コロナ禍で在宅時間が増えたことにより、東京でもペットを飼育する人が増加している(画像:写真AC)



 東京都が数年おきに実施している「東京都における犬及び猫の飼育実態調査」(2017年)によると、犬を飼育している世帯は回答者全体の18.0%、猫は11.5%。

 新型コロナ禍での在宅時間の増加によってペット需要が伸びたと言われているため、2021年現在の飼育世帯の割合はさらに多くなっていると考えられます。

 また興味深いのは、猫の入手方法について「拾った」との回答が最も多く36.2%、「いつの間にか居ついた」(9.3%)と合わせると45.5%にも上り、もともと外猫だった子を飼い始めたというケースが半数近くを占めているという点です。

 屋外の自由さを知っている猫が、ふとしたすきに玄関ドアやベランダの窓から外へ飛び出してしまうこともあるでしょう。また犬の場合も、毎日の散歩の途中で不意にリードが外れて行方不明になってしまうこともあるかもしれません。

 大切なペットとずっと一緒にいるために「もしもペットがいなくなったら」について考えていきたいと思います。

もしもペットがいなくなったら

 家族のように大切にされているペットたち。ペットフード協会(千代田区神田須田町)によると、日本全体で飼育されている犬や猫の推計頭数は、全国合計1813万3000頭に上ると言われています。

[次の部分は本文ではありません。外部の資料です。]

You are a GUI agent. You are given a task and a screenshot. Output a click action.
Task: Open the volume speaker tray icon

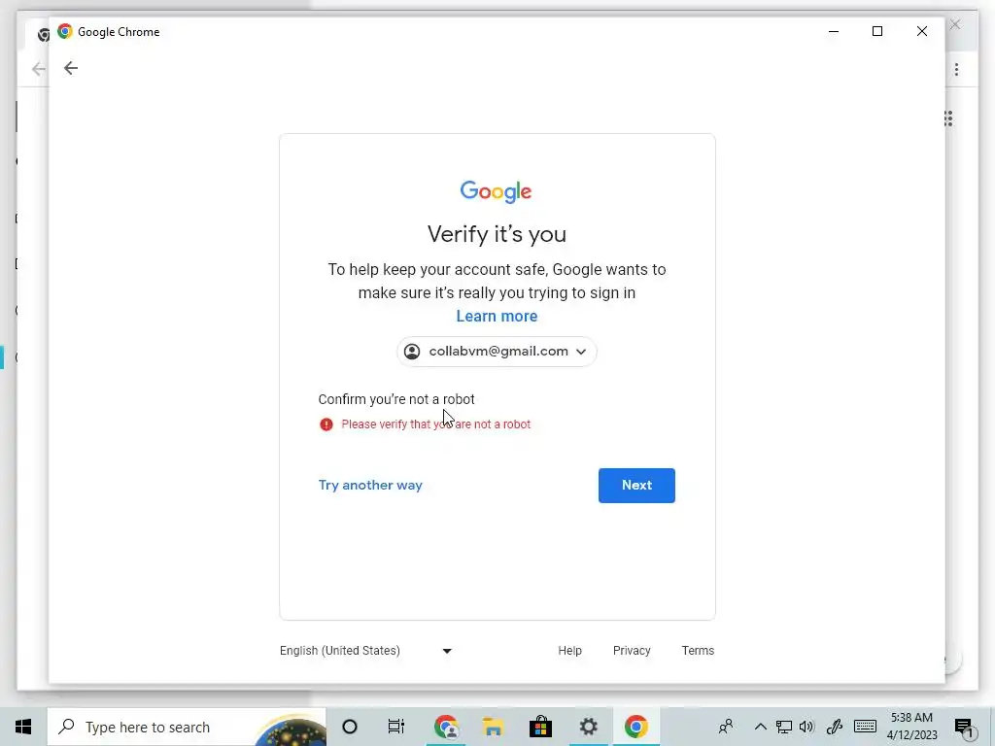[x=806, y=727]
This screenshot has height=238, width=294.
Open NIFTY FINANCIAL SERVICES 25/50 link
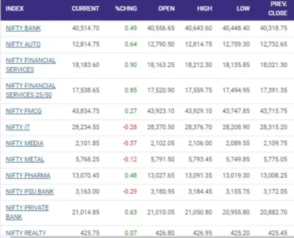[31, 90]
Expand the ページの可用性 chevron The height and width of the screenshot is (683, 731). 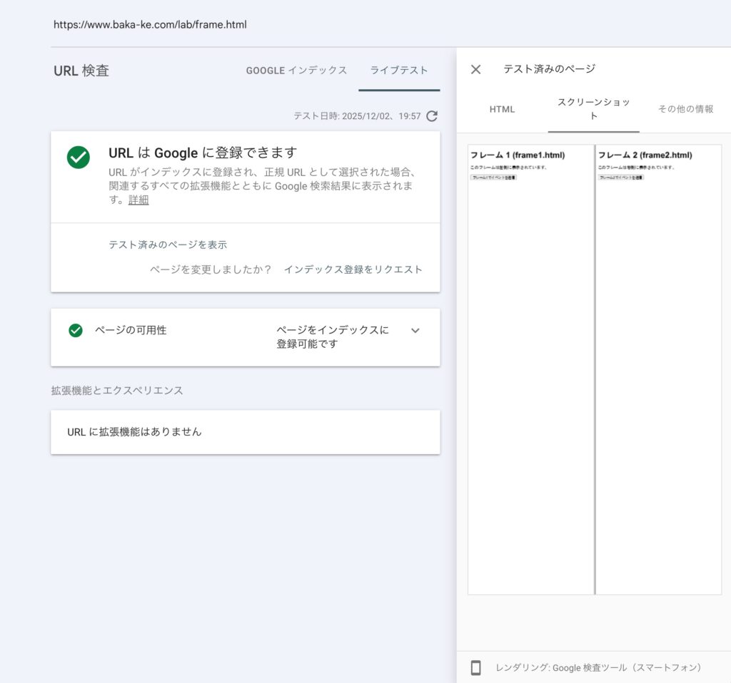pos(415,331)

 なかでも、1年以内にペットを飼い始めた飼育者による飼育頭数は、犬・猫ともに2018年から右肩上がりに上昇。2020年の前年比は、犬が114%、猫が116%と、前年の増加率を大きく上回っています。

 コロナ禍で新たにペットを飼い始めた人たちが増えたことがこのデータからも読み取れます。

2020年全国犬猫飼育実態調査(画像:ペットフード協会)



 そんな多くの人に愛されているペットですが、もしも何らかの拍子に姿が見えなくなってしまったら、皆さんはどうしますか?

 多くの人はペットの名前を呼びながら、周辺を捜し回るのではないでしょうか。実はその捜し方はペットにとって逆効果な場合もあるというのです。

 迷子になったペットを捜し出す「ペット探偵」として知られる、藤原博史さんの著書『210日ぶりに帰ってきた奇跡のネコ』(新潮新書)、『ペット探偵は見た!』(扶桑社)によると、ペットの名前を呼びながら捜す場合は、普段と同じ口調で呼びかけることが大切なのだそうです。

 ペットは家族の変化に敏感なので、普段とは違うトーンで呼ばれると、逃げてしまうこともあるそうです。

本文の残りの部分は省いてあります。